Copy the data exactly. No line may be skipped.

>>>

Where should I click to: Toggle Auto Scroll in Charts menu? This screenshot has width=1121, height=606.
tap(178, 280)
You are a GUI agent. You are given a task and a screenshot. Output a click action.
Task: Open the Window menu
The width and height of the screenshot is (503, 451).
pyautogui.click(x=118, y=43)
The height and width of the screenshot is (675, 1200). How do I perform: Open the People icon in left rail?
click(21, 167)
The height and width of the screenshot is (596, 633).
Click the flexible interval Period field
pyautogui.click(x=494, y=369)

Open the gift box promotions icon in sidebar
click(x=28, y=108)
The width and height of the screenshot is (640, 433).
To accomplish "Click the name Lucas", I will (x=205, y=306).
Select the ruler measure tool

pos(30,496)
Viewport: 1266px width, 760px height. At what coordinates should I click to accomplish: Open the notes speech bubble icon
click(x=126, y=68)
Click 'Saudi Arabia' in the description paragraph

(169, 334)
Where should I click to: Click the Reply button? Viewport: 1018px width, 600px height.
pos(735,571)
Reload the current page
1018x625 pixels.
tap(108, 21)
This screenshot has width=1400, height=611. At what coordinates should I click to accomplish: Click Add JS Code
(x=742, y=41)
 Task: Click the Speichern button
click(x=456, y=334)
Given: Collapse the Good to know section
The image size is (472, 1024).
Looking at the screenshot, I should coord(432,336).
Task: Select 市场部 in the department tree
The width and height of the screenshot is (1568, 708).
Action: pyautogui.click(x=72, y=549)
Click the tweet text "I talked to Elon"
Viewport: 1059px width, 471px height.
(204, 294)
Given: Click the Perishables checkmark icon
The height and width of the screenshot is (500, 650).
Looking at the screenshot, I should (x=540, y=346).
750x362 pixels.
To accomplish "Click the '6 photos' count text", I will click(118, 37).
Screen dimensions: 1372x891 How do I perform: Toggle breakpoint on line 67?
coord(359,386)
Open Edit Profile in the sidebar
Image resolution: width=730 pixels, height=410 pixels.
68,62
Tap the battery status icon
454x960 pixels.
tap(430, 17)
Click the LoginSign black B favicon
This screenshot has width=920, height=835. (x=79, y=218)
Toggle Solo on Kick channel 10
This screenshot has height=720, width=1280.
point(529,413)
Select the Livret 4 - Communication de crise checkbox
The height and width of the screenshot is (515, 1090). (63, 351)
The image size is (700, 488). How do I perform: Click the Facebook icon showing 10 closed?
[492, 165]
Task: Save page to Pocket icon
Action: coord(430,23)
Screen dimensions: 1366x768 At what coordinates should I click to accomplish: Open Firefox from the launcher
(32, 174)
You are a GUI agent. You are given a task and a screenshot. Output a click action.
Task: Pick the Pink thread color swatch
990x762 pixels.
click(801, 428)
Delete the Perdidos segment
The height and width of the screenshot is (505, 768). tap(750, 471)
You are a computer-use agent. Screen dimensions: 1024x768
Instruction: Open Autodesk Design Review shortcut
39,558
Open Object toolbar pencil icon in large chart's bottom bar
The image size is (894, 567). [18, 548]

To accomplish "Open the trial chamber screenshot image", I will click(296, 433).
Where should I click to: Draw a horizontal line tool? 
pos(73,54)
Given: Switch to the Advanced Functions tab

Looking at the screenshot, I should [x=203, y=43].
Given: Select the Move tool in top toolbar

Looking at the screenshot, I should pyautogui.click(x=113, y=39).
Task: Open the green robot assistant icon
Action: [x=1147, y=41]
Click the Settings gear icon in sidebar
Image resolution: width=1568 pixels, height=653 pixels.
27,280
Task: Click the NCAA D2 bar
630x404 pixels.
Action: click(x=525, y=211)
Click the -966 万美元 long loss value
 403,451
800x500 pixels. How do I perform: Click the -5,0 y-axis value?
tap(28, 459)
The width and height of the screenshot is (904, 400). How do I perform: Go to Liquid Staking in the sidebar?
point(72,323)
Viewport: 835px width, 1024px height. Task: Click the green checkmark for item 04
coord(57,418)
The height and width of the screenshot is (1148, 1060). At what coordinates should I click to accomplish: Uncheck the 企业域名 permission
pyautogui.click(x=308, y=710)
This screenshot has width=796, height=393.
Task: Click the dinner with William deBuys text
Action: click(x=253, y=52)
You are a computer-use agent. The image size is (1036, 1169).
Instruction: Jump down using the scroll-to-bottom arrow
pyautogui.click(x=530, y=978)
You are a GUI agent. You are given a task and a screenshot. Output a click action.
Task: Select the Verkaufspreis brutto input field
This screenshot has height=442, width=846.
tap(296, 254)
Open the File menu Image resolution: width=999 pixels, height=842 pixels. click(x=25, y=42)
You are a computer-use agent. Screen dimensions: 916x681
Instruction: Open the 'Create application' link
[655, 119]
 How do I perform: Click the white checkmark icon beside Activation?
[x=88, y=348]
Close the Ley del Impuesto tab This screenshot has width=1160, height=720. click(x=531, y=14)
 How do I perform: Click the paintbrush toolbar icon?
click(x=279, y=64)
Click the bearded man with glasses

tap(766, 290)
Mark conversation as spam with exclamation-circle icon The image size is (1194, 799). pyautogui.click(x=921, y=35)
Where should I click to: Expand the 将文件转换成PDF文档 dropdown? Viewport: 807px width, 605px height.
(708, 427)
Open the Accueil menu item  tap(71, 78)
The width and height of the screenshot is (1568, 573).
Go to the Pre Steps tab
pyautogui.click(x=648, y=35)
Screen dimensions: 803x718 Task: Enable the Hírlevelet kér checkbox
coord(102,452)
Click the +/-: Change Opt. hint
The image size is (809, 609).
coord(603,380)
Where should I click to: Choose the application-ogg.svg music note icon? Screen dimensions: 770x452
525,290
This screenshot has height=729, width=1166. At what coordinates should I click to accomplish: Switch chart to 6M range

<<<

**Answer to the exercise**
Where should I click to: Toggle Auto Scroll in Charts menu? This screenshot has width=1121, height=606.
tap(178, 280)
You are a GUI agent. You are given a task and a screenshot. Output a click action.
Task: Open the Window menu
The width and height of the screenshot is (503, 451).
pyautogui.click(x=118, y=43)
The height and width of the screenshot is (675, 1200). How do I perform: Open the People icon in left rail?
click(21, 167)
The height and width of the screenshot is (596, 633).
Click the flexible interval Period field
pyautogui.click(x=494, y=369)

Open the gift box promotions icon in sidebar
click(x=28, y=108)
The width and height of the screenshot is (640, 433).
To accomplish "Click the name Lucas", I will (x=205, y=306).
Select the ruler measure tool

pos(30,496)
Viewport: 1266px width, 760px height. At what coordinates should I click to accomplish: Open the notes speech bubble icon
click(x=126, y=68)
Click 'Saudi Arabia' in the description paragraph

(169, 334)
Where should I click to: Click the Reply button? Viewport: 1018px width, 600px height.
pos(735,571)
Reload the current page
1018x625 pixels.
tap(108, 21)
This screenshot has width=1400, height=611. At what coordinates should I click to accomplish: Click Add JS Code
(x=742, y=41)
 Task: Click the Speichern button
click(x=456, y=334)
Given: Collapse the Good to know section
The image size is (472, 1024).
Looking at the screenshot, I should coord(432,336).
Task: Select 市场部 in the department tree
The width and height of the screenshot is (1568, 708).
Action: pyautogui.click(x=72, y=549)
Click the tweet text "I talked to Elon"
Viewport: 1059px width, 471px height.
(204, 294)
Given: Click the Perishables checkmark icon
The height and width of the screenshot is (500, 650).
Looking at the screenshot, I should (x=540, y=346).
750x362 pixels.
To accomplish "Click the '6 photos' count text", I will click(118, 37).
Screen dimensions: 1372x891 How do I perform: Toggle breakpoint on line 67?
coord(359,386)
Open Edit Profile in the sidebar
Image resolution: width=730 pixels, height=410 pixels.
68,62
Tap the battery status icon
454x960 pixels.
tap(430, 17)
Click the LoginSign black B favicon
This screenshot has width=920, height=835. (x=79, y=218)
Toggle Solo on Kick channel 10
This screenshot has height=720, width=1280.
point(529,413)
Select the Livret 4 - Communication de crise checkbox
The height and width of the screenshot is (515, 1090). (63, 351)
The image size is (700, 488). How do I perform: Click the Facebook icon showing 10 closed?
[492, 165]
Task: Save page to Pocket icon
Action: coord(430,23)
Screen dimensions: 1366x768 At what coordinates should I click to accomplish: Open Firefox from the launcher
(32, 174)
You are a GUI agent. You are given a task and a screenshot. Output a click action.
Task: Pick the Pink thread color swatch
990x762 pixels.
click(801, 428)
Delete the Perdidos segment
The height and width of the screenshot is (505, 768). tap(750, 471)
You are a computer-use agent. Screen dimensions: 1024x768
Instruction: Open Autodesk Design Review shortcut
39,558
Open Object toolbar pencil icon in large chart's bottom bar
The image size is (894, 567). [18, 548]

To accomplish "Open the trial chamber screenshot image", I will click(296, 433).
Where should I click to: Draw a horizontal line tool? 
pos(73,54)
Given: Switch to the Advanced Functions tab

Looking at the screenshot, I should [x=203, y=43].
Given: Select the Move tool in top toolbar

Looking at the screenshot, I should pyautogui.click(x=113, y=39).
Task: Open the green robot assistant icon
Action: [x=1147, y=41]
Click the Settings gear icon in sidebar
Image resolution: width=1568 pixels, height=653 pixels.
27,280
Task: Click the NCAA D2 bar
630x404 pixels.
Action: click(x=525, y=211)
Click the -966 万美元 long loss value
 403,451
800x500 pixels. How do I perform: Click the -5,0 y-axis value?
tap(28, 459)
The width and height of the screenshot is (904, 400). How do I perform: Go to Liquid Staking in the sidebar?
point(72,323)
Viewport: 835px width, 1024px height. Task: Click the green checkmark for item 04
coord(57,418)
The height and width of the screenshot is (1148, 1060). At what coordinates should I click to accomplish: Uncheck the 企业域名 permission
pyautogui.click(x=308, y=710)
This screenshot has width=796, height=393.
Task: Click the dinner with William deBuys text
Action: click(x=253, y=52)
You are a computer-use agent. The image size is (1036, 1169).
Instruction: Jump down using the scroll-to-bottom arrow
pyautogui.click(x=530, y=978)
You are a GUI agent. You are given a task and a screenshot. Output a click action.
Task: Select the Verkaufspreis brutto input field
This screenshot has height=442, width=846.
tap(296, 254)
Open the File menu Image resolution: width=999 pixels, height=842 pixels. click(x=25, y=42)
You are a computer-use agent. Screen dimensions: 916x681
Instruction: Open the 'Create application' link
[655, 119]
 How do I perform: Click the white checkmark icon beside Activation?
[x=88, y=348]
Close the Ley del Impuesto tab This screenshot has width=1160, height=720. click(x=531, y=14)
 How do I perform: Click the paintbrush toolbar icon?
click(x=279, y=64)
Click the bearded man with glasses

tap(766, 290)
Mark conversation as spam with exclamation-circle icon The image size is (1194, 799). pyautogui.click(x=921, y=35)
Where should I click to: Expand the 将文件转换成PDF文档 dropdown? Viewport: 807px width, 605px height.
(708, 427)
Open the Accueil menu item  tap(71, 78)
The width and height of the screenshot is (1568, 573).
Go to the Pre Steps tab
pyautogui.click(x=648, y=35)
Screen dimensions: 803x718 Task: Enable the Hírlevelet kér checkbox
coord(102,452)
Click the +/-: Change Opt. hint
The image size is (809, 609).
coord(603,380)
Where should I click to: Choose the application-ogg.svg music note icon? Screen dimensions: 770x452
525,290
This screenshot has height=729, width=1166. At what coordinates should I click to accomplish: Switch chart to 6M range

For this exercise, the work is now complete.